Медсестра оглядела дублирующие мониторы у стены.
— И в самом деле неплохо, полковник, — заметила она через плечо. — Сейчас принесу завтрак. Чего-нибудь еще хотите?
Роджер стряхнул оцепенение и сел.
— Чего уж тут хотеть, — с горечью ответил он.
— Что вы, полковник! — в ее глазах мелькнуло потрясение. — Я хотела… простите, ради Бога, я не имею никакого права говорить с вами таким тоном, но уж если и есть кто-то, кто может получить все, что захочет, так это вы!

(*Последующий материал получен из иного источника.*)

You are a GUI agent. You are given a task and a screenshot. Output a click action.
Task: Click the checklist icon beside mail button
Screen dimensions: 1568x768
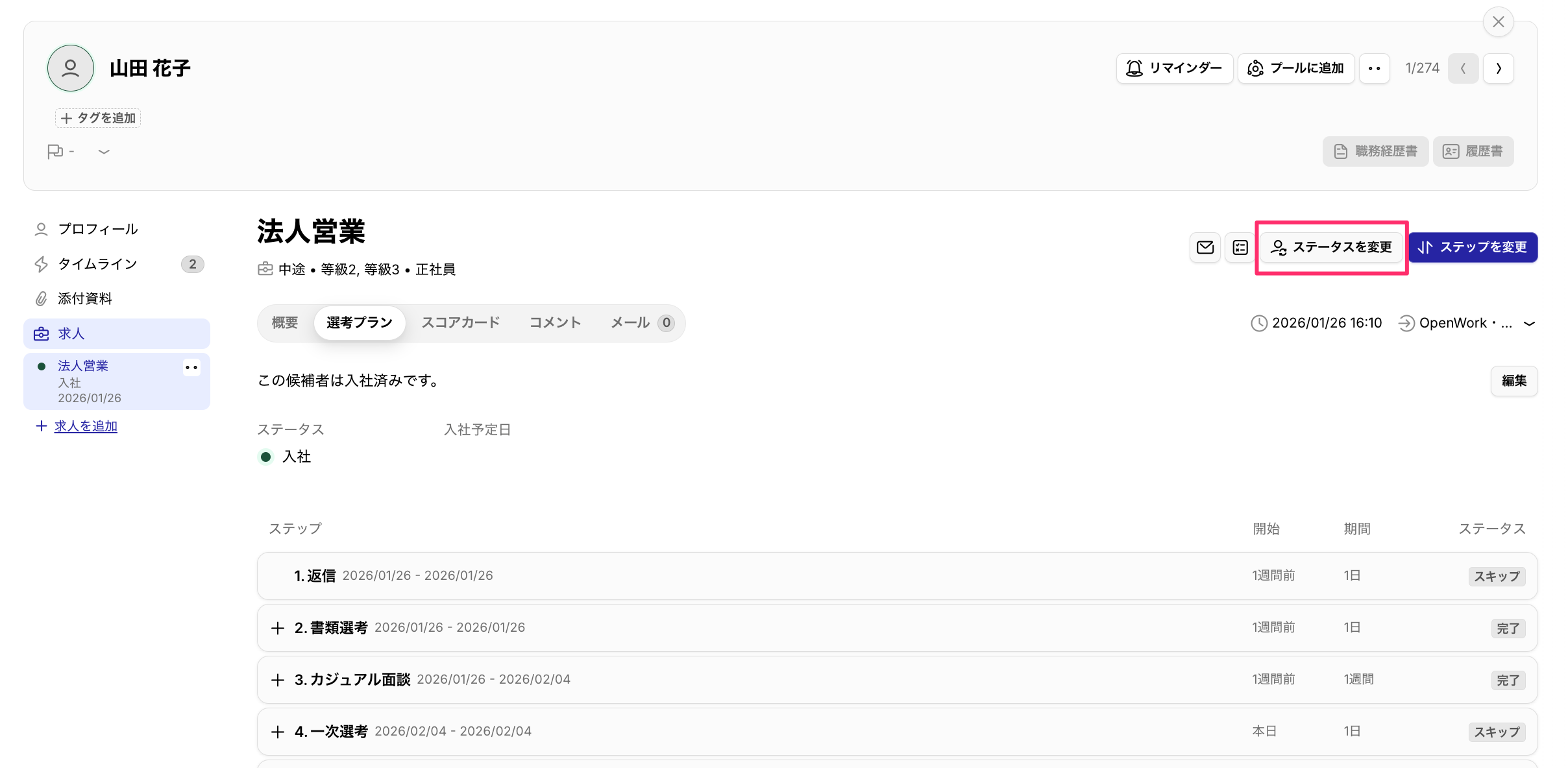point(1240,247)
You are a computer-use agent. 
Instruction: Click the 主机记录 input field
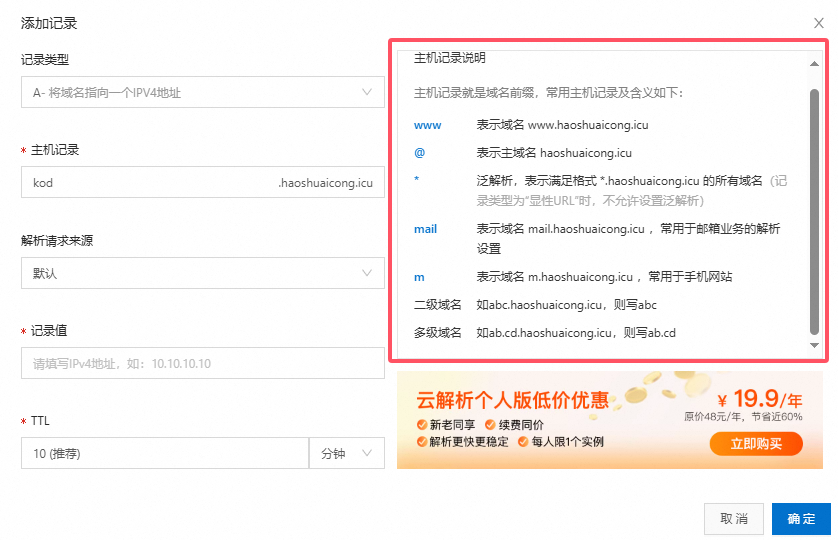(x=150, y=183)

— Хотелось бы мне думать так же, — проворчал он, не сводя с нее пристального и заинтересованного взгляда. Он что-то чувствовал, он еще не мог определить, что именно, но во всяком случае, уже не боль, оглушавшую всего несколько минут назад.
Сьюли Карпентер глянула на свои часики и пододвинула себе стул.
— Кажется, у вас не очень бодрое настроение, полковник, — заметила она сочувственно. — Должно быть, перенести все это очень нелегко.
Он отвел глаза вверх. Большие черные крылья подрагивали над головой.
— Да, в этом есть и свои минусы. Еще бы. Но я знал, на что иду.
Сьюли кивнула.
— Когда мой… мой друг умер, мне тоже было очень непросто. Конечно, не сравнить с тем, каково приходится вам… но в некотором смысле еще хуже — понимаете, это было так бессмысленно. Кажется, еще вчера мы собирались пожениться, и все было так здорово… а потом он вернулся от врача, и оказалось, что эти его головные боли… — она глубоко вздохнула. — Опухоль мозга. Злокачественная. Три месяца спустя он умер, и я просто не могла смириться с этим. Не могла даже оставаться в Окленде. Поэтому я подала рапорт о переводе сюда. Даже не думала, что его удовлетворят, наверное, из-за этого гриппа здесь все еще не хватает рук.
— Мне очень жаль, — торопливо сказал Роджер.
— Да нет, все в порядке, — усмехнулась она. — Просто в моей жизни возникла огромная пустота, и я только рада, что могу ее хоть как-то заполнить.
Она снова глянула на часы и вскочила.
— Ой, старшая сестра мне голову оторвет. Нет, в самом деле, может быть, вам действительно чего-нибудь принести? Книги, музыку? Сами понимаете, в вашем распоряжении весь мир, включая и меня.